Collected data entries:
☆ ☆ ☆ ☆ ☆ ☆ ☆
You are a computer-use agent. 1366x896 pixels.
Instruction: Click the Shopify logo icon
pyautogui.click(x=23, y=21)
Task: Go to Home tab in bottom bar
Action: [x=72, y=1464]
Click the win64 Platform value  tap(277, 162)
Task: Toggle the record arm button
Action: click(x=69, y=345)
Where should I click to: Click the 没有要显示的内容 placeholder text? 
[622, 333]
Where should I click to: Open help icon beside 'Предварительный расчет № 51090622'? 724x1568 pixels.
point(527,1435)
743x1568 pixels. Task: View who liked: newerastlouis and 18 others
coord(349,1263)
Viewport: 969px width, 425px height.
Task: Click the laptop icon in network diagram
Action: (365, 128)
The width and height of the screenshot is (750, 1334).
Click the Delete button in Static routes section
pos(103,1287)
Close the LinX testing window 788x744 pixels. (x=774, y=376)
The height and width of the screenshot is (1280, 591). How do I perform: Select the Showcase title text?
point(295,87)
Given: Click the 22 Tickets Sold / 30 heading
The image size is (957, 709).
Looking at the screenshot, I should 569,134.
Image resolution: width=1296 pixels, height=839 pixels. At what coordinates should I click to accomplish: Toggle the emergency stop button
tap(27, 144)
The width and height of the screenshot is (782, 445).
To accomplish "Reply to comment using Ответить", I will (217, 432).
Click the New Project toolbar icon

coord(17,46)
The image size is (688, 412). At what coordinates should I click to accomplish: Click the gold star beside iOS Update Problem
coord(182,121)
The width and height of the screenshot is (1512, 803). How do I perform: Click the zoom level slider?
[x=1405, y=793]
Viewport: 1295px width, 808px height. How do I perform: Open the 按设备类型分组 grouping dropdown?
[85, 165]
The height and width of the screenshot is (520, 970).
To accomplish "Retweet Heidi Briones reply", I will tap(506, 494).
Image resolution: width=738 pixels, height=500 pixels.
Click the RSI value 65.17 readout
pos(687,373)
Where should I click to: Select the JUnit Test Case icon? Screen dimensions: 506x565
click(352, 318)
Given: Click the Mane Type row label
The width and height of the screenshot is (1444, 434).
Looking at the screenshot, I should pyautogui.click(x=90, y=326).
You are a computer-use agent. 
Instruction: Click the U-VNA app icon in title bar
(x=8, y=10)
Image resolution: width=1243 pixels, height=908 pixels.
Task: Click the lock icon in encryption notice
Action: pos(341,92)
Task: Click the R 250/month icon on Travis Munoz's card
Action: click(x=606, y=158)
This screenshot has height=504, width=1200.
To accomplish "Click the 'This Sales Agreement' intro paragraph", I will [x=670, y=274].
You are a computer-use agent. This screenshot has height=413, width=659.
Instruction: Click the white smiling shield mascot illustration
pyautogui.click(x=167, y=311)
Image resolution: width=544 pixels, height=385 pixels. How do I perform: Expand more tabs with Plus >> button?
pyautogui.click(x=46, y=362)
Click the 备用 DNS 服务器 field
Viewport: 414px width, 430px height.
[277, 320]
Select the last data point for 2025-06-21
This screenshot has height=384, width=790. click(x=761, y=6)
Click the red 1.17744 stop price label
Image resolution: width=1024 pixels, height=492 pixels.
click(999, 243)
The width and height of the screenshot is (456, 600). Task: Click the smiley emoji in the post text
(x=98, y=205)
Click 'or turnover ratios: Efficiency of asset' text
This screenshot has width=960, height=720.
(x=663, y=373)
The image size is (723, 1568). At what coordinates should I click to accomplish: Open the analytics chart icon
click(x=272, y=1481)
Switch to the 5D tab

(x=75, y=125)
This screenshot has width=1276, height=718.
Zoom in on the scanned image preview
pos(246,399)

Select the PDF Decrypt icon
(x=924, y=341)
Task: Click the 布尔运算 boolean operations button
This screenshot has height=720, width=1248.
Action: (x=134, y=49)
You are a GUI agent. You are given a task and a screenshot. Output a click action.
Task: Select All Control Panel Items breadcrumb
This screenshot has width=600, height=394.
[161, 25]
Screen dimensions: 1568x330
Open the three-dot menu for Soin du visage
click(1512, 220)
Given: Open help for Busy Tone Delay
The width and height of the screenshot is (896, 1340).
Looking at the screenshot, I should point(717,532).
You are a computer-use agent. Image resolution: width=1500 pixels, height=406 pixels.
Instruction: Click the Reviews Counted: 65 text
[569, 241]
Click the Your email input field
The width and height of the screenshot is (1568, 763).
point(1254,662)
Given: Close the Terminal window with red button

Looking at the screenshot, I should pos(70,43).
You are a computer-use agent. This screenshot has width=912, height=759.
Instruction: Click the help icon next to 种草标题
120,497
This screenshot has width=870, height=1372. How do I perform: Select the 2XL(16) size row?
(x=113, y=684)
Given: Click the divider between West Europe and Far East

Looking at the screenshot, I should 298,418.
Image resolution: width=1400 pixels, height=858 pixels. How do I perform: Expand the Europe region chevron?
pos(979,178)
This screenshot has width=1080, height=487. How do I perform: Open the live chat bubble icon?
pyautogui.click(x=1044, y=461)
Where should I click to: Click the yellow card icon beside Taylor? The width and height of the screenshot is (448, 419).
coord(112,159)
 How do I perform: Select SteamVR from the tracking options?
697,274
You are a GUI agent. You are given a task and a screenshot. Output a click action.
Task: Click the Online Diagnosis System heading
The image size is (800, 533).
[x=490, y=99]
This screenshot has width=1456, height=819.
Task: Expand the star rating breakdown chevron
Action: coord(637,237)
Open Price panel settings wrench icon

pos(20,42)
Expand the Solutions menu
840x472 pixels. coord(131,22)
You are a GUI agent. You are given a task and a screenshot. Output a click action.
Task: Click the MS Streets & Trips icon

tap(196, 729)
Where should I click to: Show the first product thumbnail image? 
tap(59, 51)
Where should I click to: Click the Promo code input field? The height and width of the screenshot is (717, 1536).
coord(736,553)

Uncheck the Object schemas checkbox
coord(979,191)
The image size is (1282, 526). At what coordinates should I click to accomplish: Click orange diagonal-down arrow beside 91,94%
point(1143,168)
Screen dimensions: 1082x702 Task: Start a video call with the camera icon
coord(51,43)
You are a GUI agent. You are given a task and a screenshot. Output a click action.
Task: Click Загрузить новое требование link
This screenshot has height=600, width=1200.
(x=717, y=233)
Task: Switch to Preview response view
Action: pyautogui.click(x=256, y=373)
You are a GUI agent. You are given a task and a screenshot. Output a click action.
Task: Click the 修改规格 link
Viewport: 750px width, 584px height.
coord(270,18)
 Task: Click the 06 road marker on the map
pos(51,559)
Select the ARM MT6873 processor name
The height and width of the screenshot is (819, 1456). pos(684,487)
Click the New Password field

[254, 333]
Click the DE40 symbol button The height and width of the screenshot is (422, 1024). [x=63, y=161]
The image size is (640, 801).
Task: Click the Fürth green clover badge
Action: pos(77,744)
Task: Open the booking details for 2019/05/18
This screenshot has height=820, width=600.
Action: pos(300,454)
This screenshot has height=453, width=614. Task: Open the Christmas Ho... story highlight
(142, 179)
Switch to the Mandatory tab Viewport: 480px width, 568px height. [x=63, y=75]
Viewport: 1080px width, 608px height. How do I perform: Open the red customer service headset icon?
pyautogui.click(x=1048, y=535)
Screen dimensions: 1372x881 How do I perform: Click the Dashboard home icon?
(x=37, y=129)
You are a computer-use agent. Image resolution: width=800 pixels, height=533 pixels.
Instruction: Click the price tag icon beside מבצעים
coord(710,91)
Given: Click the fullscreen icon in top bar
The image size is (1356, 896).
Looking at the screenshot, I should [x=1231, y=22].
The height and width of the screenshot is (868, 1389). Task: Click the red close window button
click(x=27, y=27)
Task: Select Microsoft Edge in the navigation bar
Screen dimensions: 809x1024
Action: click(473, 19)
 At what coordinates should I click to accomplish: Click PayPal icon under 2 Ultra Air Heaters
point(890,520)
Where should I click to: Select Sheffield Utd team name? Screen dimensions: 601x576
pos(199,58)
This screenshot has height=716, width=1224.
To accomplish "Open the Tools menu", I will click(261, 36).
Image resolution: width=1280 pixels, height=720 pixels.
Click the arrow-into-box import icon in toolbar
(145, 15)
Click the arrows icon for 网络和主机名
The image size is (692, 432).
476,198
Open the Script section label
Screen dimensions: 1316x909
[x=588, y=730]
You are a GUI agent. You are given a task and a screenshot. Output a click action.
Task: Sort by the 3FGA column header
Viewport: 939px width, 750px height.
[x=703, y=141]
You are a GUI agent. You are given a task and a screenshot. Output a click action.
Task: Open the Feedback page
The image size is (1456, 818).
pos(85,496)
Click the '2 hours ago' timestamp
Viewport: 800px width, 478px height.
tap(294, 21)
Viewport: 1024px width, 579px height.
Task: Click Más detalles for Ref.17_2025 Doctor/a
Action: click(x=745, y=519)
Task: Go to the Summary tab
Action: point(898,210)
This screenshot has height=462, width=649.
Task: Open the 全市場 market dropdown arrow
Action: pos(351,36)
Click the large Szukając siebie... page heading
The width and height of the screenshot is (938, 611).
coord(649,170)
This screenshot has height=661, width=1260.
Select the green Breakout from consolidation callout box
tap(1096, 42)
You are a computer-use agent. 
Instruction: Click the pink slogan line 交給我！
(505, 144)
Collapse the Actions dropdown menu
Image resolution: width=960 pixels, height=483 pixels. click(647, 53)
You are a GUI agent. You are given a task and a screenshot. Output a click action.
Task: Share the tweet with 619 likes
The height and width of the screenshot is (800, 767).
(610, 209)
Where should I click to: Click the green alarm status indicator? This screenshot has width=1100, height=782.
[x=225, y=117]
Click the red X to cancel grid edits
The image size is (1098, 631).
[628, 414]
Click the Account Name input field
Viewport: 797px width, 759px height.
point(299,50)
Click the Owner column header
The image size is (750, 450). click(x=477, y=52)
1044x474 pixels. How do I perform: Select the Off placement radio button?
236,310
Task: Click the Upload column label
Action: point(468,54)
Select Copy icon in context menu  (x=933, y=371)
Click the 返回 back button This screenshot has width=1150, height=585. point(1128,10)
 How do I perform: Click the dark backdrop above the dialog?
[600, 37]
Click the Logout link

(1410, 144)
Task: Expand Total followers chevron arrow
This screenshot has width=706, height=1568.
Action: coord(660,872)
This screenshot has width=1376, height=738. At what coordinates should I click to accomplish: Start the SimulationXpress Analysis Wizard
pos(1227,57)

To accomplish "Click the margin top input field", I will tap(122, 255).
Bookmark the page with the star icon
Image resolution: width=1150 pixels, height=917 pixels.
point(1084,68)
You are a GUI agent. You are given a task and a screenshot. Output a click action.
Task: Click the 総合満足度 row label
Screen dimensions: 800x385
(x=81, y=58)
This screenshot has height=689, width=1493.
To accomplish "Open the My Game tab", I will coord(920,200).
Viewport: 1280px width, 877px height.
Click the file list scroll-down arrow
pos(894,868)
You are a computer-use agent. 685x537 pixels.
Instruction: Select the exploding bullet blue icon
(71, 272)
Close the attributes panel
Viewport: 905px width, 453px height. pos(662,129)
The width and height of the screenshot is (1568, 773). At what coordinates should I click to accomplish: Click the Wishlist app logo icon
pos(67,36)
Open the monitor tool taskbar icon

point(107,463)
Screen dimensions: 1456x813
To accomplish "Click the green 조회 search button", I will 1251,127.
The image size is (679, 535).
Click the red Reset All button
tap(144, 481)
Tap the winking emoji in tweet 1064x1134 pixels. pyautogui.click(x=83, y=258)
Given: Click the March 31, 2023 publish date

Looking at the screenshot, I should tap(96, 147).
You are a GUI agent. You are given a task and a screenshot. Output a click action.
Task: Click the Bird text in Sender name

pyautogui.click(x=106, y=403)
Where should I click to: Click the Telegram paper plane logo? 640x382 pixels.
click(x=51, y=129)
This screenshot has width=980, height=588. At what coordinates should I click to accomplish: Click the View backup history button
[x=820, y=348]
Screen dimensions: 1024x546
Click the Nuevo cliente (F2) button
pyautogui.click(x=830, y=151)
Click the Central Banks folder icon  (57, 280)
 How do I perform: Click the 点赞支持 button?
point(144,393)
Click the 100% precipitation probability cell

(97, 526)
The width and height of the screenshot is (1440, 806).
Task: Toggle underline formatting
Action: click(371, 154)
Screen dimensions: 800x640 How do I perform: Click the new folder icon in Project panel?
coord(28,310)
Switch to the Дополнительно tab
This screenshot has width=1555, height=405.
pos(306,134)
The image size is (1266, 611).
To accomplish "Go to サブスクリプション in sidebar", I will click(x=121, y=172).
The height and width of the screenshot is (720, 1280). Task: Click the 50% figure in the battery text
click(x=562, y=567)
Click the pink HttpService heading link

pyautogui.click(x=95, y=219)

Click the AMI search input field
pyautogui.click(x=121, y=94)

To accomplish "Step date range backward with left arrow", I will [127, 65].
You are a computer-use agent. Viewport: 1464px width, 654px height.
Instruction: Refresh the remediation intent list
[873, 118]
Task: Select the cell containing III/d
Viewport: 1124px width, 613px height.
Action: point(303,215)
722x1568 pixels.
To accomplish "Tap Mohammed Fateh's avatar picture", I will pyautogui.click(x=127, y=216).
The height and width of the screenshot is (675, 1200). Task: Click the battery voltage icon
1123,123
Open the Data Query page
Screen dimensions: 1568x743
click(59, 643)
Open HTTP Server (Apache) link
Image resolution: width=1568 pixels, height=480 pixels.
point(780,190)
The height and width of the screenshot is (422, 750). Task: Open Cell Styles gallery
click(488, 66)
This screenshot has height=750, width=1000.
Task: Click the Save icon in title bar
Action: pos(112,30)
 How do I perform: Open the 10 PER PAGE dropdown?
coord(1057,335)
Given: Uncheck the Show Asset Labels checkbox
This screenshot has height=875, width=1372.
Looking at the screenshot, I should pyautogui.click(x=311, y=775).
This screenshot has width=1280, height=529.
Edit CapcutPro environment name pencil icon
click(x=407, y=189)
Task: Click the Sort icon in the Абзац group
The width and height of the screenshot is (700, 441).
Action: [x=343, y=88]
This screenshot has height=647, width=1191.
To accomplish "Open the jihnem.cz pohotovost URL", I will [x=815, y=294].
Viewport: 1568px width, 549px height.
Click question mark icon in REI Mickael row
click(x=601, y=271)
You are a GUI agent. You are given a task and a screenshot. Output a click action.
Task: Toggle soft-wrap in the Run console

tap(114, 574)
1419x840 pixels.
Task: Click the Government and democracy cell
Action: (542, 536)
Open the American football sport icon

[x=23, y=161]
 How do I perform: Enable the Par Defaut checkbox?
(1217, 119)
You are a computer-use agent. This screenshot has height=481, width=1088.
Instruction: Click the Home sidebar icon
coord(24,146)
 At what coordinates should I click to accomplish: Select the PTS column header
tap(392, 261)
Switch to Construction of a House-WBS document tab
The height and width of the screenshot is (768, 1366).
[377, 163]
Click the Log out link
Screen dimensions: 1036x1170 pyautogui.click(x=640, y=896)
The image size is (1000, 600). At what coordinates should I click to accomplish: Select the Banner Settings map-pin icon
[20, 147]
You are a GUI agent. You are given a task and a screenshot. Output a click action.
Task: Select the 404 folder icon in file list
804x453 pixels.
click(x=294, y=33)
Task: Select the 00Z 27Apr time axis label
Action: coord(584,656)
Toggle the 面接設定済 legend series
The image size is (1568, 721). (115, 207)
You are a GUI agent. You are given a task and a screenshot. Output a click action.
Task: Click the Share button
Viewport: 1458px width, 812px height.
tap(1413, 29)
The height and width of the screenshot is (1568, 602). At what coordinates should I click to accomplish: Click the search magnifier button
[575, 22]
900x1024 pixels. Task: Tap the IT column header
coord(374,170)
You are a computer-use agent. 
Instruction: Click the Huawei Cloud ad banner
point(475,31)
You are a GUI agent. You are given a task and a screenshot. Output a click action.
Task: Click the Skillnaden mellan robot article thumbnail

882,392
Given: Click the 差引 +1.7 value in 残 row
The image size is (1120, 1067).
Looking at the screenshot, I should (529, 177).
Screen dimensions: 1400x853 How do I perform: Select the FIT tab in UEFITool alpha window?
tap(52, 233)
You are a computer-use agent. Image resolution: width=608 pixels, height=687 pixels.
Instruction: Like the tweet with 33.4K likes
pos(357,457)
☆ ☆ ☆ ☆ ☆ ☆ ☆
-- GOAL OF THE EXERCISE --
Search the entries above for the string "Share". Copy each line in which it appears.

-- ANSWER SPACE --
Task: Share the tweet with 619 likes
Task: Click the Share button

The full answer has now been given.